- WHAT YOU WILL DO
Below are the records; give again exactly the line with "Task: Download the ES authentic PDF icon", the line with "Click the large", and each line that lies between them, and nothing besides.

- INFORMATION SUPPLIED
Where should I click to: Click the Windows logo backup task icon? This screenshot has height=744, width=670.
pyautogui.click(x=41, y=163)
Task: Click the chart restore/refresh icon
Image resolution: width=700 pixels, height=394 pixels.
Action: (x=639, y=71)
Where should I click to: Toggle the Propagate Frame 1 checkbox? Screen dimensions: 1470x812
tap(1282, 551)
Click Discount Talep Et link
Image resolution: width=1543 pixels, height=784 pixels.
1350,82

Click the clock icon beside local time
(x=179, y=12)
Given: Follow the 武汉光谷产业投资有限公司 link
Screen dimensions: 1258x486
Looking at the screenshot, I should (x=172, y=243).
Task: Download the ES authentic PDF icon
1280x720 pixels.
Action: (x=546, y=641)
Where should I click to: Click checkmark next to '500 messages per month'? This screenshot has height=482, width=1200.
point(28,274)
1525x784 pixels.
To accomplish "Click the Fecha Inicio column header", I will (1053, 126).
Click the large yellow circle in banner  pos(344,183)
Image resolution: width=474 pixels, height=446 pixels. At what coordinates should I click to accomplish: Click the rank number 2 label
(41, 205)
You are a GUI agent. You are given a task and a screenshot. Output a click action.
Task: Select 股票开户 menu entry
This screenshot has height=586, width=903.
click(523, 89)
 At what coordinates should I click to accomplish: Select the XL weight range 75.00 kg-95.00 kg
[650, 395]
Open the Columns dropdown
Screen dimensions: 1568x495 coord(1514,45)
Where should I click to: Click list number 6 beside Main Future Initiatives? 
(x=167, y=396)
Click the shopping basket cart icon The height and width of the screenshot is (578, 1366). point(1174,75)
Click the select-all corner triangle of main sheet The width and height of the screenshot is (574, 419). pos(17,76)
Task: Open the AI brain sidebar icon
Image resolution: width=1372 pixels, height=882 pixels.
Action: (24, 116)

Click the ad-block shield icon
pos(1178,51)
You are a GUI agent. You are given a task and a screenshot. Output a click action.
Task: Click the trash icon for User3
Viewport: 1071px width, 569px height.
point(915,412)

- EXERCISE ANSWER
Task: Download the ES authentic PDF icon
1280x720 pixels.
Action: (x=546, y=641)
Where should I click to: Click checkmark next to '500 messages per month'? This screenshot has height=482, width=1200.
point(28,274)
1525x784 pixels.
To accomplish "Click the Fecha Inicio column header", I will (1053, 126).
Click the large yellow circle in banner  pos(344,183)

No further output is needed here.